GhostBuy: An All-Steps Anonymous Purchase Platform (ASAPP) based on Separation of Data

• Main Author: Willems, Fabian
• Other Authors: Adams, Carlisle
• Format: Others
• Language: en
• Published: Université d'Ottawa / University of Ottawa 2021
• Subjects: GhostBuy; Master Thesis; All-Steps Anonymous Purchase Platform; ASAPP; Anonymous Online Shopping; Separation of Data
• Online Access: http://hdl.handle.net/10393/42161; http://dx.doi.org/10.20381/ruor-26383

In recent years – and especially since the beginning of the COVID-19 pandemic – online shopping has become a part of everyday life for many people. Yet, in contrast to buying at a traditional retail store, staying anonymous is at least difficult if not impossible when shopping online – in particular, when physical goods are to be delivered. From the customer perspective, reasons for seeking anonymity when shopping online can be manifold, for example some do not want anyone to know about their purchases, others do not want their data to be used by Big Data-enabled online retailers. From the point of view of online retailers, the prospect of anonymous online shopping should therefore not only be seen as a threat to their data-driven business models, but also as an opportunity to attract new customers. In this thesis we search and find support in the literature regarding the question whether there is indeed a demand for anonymous online shopping, and we discuss system architecture designs that were proposed by other authors for potentially realizing what we call All-Steps Anonymous Purchase Platforms (ASAPP). We propose a new architecture design that improves earlier work by realizing the concept of Separation of Data within a single platform: GhostBuy. We implement a working prototype of this platform that demonstrates not only the fundamental feasibility of the architecture but also that such a platform can be realized with a look-and-feel similar to that of common online shops. We also propose solutions for certain related aspects that are particularly important in the context of such a platform, as for example a guaranteed use of secure user passwords or application-level database encryption.
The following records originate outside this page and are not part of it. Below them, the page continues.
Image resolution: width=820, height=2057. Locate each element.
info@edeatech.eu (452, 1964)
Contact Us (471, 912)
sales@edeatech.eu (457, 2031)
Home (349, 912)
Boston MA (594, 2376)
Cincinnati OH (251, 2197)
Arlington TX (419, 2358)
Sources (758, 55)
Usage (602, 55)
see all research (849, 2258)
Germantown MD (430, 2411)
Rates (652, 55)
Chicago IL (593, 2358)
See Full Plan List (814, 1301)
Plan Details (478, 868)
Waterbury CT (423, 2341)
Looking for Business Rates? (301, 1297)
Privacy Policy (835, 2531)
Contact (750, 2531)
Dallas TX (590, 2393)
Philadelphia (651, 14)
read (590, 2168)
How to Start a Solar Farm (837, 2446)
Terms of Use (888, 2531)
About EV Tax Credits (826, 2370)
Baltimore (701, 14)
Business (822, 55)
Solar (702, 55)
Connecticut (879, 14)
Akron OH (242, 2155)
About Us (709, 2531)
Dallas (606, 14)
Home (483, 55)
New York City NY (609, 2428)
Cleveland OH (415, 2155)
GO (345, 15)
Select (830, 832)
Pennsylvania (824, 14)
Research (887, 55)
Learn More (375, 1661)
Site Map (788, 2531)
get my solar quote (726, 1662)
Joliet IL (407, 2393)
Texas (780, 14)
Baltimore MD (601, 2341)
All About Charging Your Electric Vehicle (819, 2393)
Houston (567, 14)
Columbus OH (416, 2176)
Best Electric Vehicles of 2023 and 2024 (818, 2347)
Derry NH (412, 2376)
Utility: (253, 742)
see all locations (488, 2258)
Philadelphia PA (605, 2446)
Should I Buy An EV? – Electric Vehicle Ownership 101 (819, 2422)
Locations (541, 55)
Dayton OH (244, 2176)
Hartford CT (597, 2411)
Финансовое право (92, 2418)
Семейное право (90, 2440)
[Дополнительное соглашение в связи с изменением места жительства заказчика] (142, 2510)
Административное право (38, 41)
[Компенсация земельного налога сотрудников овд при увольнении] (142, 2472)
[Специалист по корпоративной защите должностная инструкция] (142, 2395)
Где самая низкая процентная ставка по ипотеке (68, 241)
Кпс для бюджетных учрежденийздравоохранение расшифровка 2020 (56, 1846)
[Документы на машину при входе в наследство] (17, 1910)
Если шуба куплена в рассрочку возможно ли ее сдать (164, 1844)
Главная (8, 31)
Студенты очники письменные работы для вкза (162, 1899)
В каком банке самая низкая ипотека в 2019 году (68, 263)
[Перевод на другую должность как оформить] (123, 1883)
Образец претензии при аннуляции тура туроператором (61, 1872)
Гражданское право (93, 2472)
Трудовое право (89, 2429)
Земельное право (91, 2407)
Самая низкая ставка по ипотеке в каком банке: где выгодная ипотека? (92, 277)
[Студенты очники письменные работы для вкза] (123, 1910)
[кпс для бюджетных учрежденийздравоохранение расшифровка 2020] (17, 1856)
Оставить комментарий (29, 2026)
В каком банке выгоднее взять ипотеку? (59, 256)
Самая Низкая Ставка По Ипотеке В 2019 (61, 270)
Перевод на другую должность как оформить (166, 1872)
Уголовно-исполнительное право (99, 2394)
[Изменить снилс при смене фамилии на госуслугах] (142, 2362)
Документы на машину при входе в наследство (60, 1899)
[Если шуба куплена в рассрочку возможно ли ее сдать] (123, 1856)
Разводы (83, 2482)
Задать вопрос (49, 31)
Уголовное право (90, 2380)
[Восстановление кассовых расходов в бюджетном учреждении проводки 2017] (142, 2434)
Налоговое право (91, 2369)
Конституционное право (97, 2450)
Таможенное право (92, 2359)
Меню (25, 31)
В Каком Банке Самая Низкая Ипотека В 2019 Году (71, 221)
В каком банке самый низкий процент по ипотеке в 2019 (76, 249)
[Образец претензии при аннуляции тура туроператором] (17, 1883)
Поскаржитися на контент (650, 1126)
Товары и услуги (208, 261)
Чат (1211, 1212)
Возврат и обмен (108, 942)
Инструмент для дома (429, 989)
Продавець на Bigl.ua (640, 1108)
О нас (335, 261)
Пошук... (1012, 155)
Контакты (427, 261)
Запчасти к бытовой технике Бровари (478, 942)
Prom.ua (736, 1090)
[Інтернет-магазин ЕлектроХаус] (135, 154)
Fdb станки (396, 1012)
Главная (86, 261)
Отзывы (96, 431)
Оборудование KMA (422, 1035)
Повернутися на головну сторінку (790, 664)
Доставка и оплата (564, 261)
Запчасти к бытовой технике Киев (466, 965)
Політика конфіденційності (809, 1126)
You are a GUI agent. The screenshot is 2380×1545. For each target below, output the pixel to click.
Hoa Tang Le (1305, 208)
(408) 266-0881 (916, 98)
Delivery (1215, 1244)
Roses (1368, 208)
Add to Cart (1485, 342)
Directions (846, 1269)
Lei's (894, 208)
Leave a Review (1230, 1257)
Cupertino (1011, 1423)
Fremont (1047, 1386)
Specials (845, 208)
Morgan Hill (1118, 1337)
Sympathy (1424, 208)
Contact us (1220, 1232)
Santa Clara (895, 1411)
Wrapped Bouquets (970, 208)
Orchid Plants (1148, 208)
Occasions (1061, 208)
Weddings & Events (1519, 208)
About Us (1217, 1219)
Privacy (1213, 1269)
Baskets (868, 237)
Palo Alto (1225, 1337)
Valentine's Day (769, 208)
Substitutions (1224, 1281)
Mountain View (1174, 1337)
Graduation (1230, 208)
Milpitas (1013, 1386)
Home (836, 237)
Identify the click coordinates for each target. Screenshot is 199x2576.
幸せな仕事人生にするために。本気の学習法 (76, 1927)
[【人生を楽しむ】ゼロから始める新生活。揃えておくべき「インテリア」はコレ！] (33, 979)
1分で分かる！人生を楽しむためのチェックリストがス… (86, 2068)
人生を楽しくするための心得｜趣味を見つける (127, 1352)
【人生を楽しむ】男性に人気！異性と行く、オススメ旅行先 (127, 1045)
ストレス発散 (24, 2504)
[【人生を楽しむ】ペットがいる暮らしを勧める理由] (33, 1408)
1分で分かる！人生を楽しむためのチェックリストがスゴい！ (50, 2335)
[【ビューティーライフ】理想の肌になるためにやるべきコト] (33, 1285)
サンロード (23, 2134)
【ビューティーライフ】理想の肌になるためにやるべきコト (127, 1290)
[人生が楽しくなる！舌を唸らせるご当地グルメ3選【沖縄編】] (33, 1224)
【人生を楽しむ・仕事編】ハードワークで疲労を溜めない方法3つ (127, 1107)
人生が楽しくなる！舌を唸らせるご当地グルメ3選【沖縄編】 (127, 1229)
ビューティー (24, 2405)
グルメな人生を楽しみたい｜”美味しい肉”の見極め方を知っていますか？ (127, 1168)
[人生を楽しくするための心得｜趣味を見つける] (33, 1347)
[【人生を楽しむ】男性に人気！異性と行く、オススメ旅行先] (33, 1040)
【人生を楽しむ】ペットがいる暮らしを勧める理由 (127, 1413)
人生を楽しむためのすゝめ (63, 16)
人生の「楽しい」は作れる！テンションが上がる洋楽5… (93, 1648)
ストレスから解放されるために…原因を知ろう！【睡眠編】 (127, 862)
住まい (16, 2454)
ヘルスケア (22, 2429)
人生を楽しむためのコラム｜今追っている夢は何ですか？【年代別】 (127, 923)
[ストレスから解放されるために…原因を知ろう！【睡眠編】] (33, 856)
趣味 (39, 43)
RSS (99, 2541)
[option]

We evaluate to what extent the proposed architecture and prototype preserve the customers’ anonymity/privacy, showing that the prototype provides it to the maximum possible extent that can be achieved based on the proposed architecture. We also show that the system provides 256-bit security against all but one considered cryptographic and mis-authentication attack vectors and discuss how this can also be achieved for the remaining attack vector. Closing our evaluation, we show how well the platform could presumably be deployed in the real world. Finally, limitations, possible improvements, and potential further future work are discussed and proposed.